Your task
With the pictures left aside, write out exactly the lines of the listing below from the line with "Screen dimensions: 850x530" to the line with "1024x846 pixels. At", both included, and only those.

Entries supplied

============================================================

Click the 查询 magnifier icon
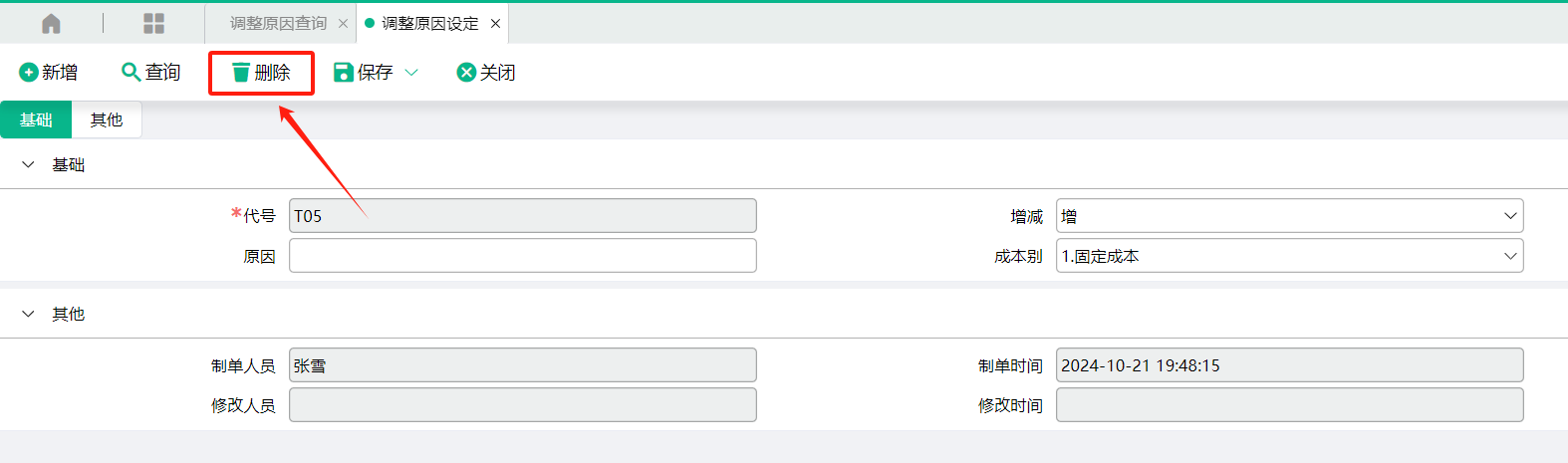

============================================================

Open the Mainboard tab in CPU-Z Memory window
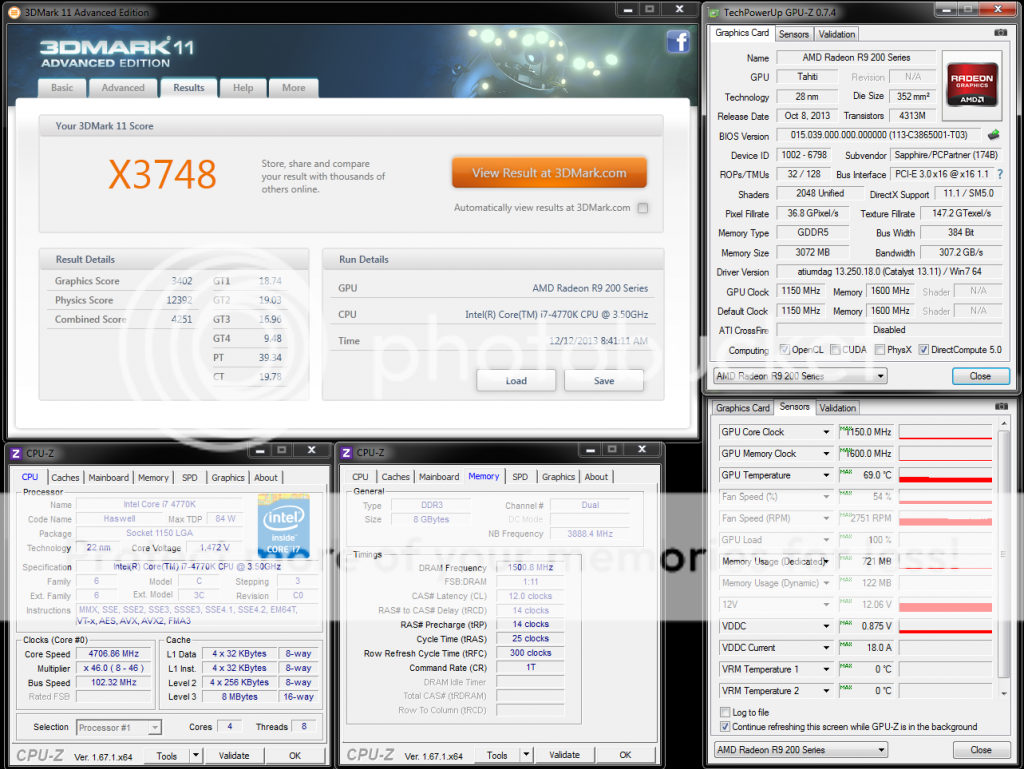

============================================================

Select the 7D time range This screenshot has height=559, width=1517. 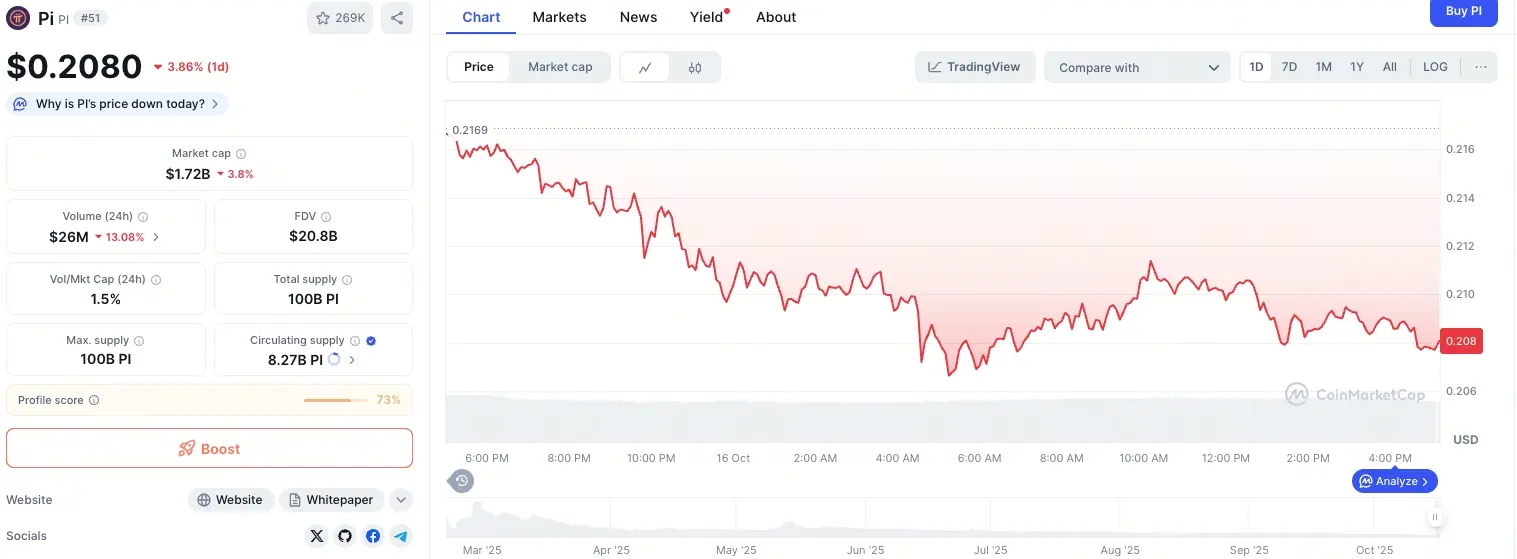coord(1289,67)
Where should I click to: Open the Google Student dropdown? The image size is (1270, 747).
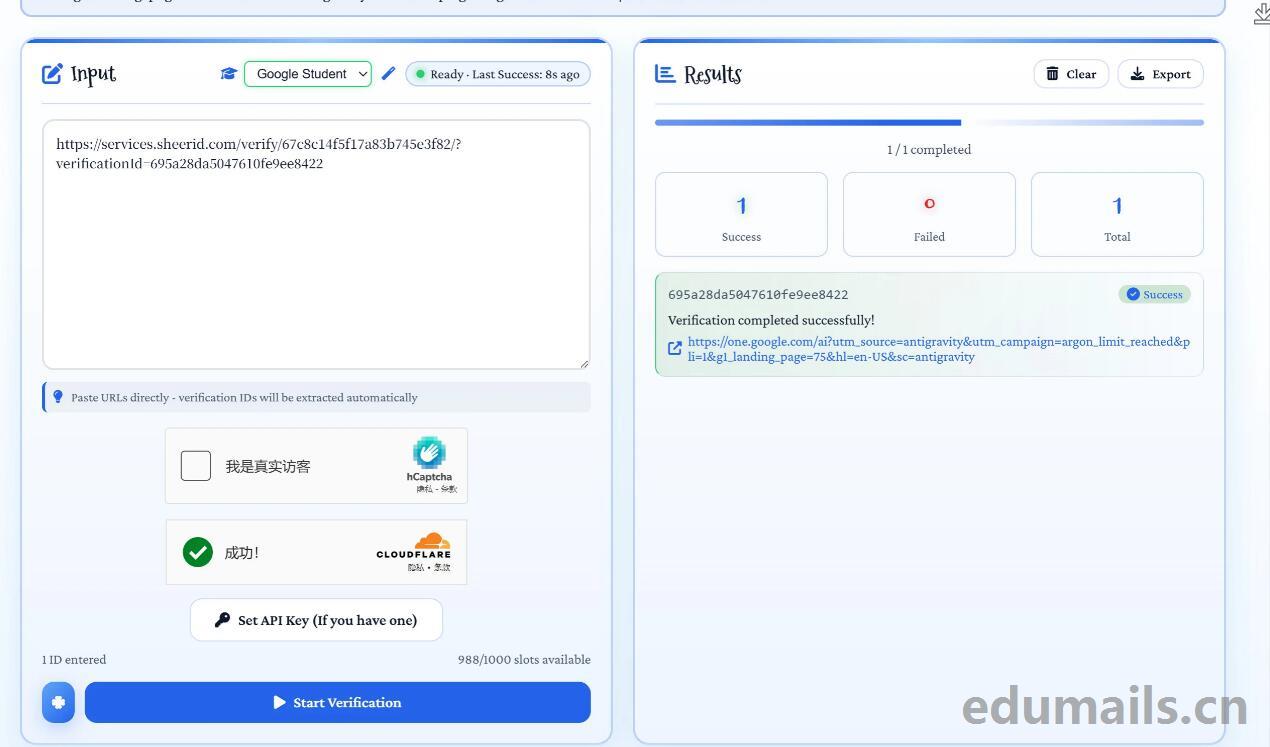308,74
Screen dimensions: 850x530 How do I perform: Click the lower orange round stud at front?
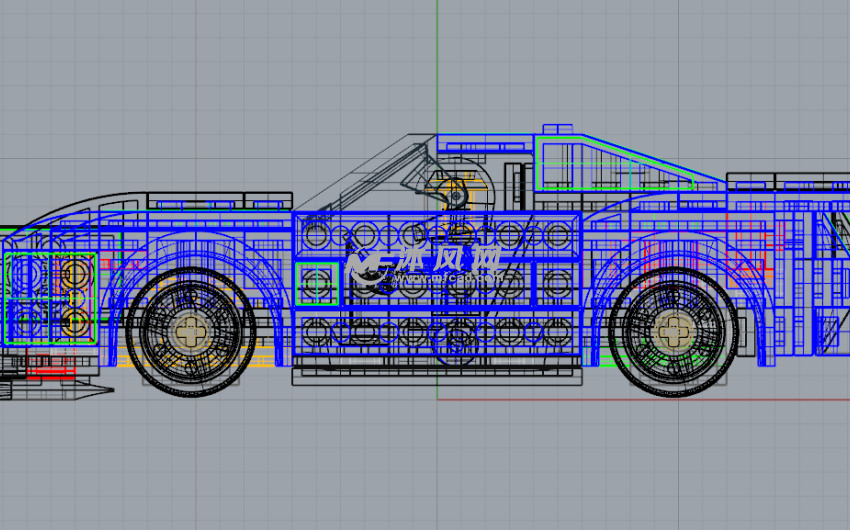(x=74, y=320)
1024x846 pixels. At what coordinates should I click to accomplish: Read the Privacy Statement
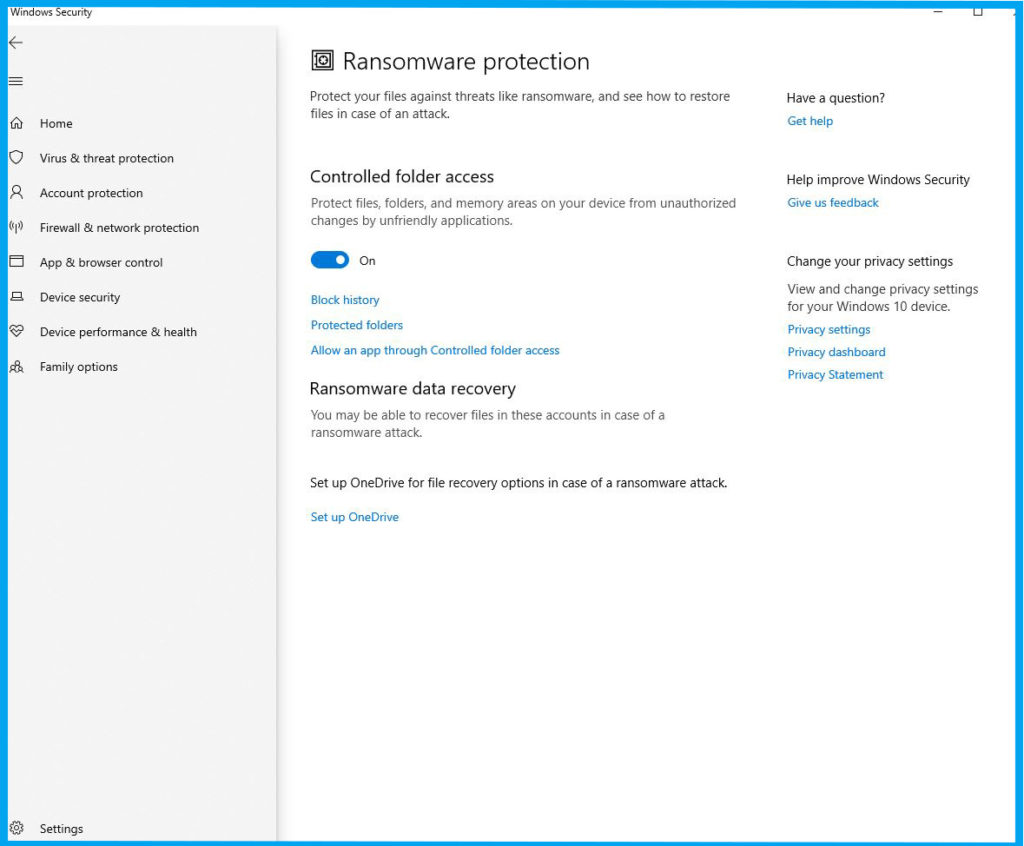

============================================================

Answer box
Screen dimensions: 850x530 How do I perform: Click the lower orange round stud at front?
(x=74, y=320)
1024x846 pixels. At what coordinates should I click to accomplish: Read the Privacy Statement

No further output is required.